Look through the material for lines with the word "icon", and copy each one.
╭─ DATA FOR THIS TASK
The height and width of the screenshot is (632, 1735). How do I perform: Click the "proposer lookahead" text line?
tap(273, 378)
╰─
╭─ DATA FOR THIS TASK
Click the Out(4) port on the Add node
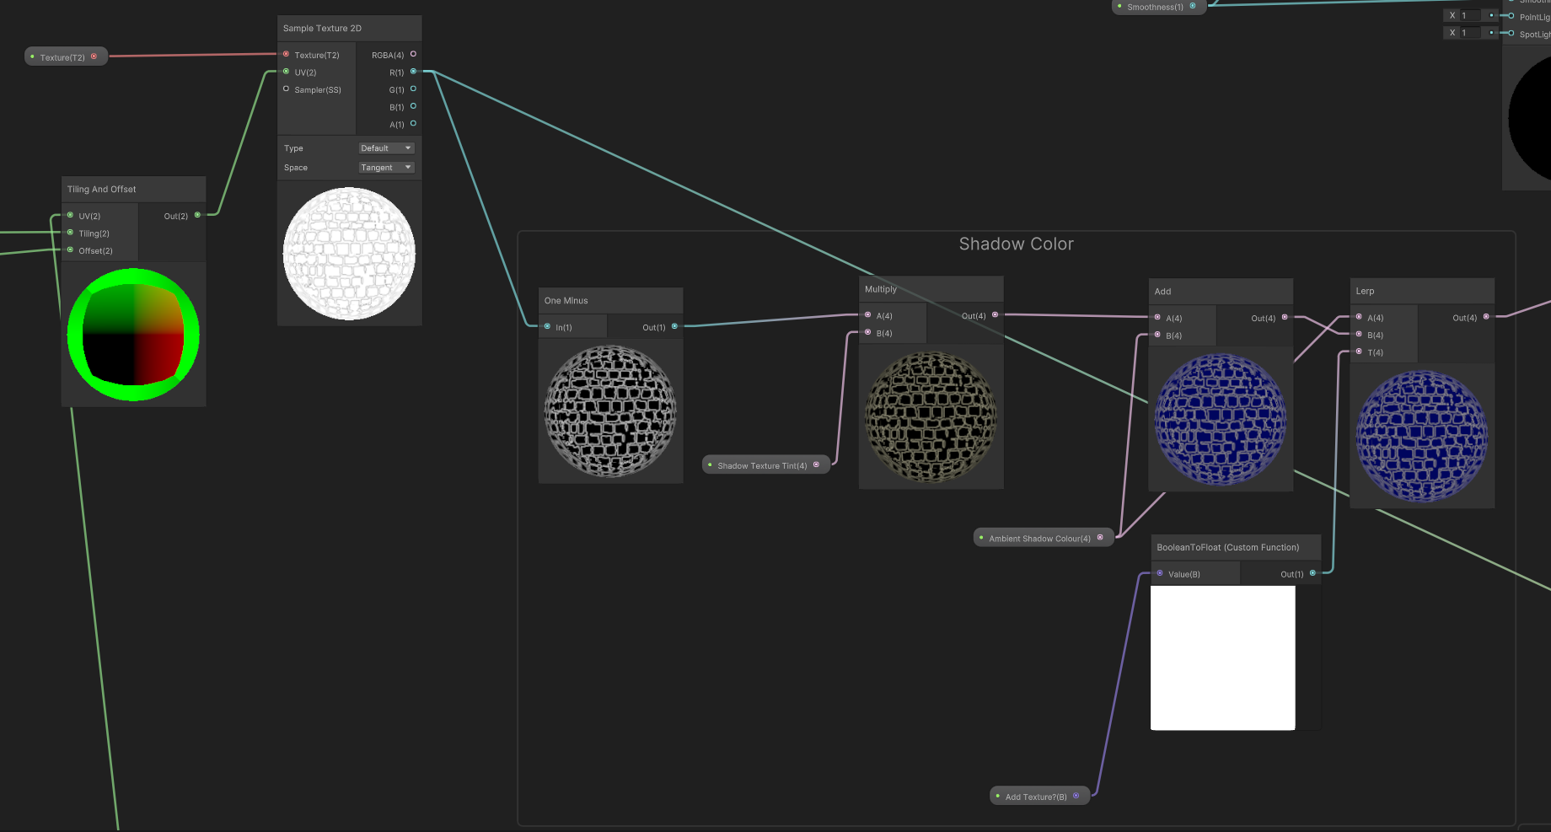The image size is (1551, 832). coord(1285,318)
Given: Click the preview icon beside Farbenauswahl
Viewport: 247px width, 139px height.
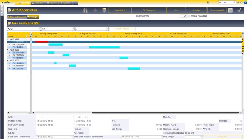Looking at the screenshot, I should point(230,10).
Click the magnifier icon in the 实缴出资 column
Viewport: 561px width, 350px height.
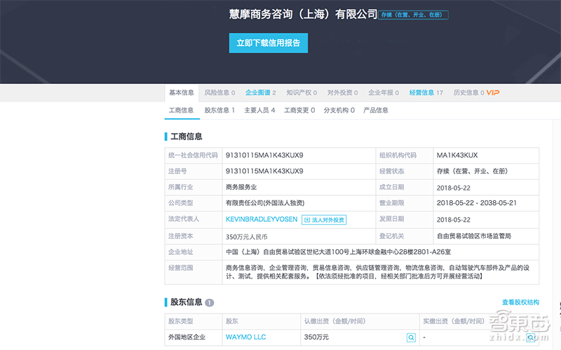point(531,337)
╰─
WRITTEN ANSWER
Given: Click the preview icon beside Farbenauswahl
Click the magnifier icon in the 实缴出资 column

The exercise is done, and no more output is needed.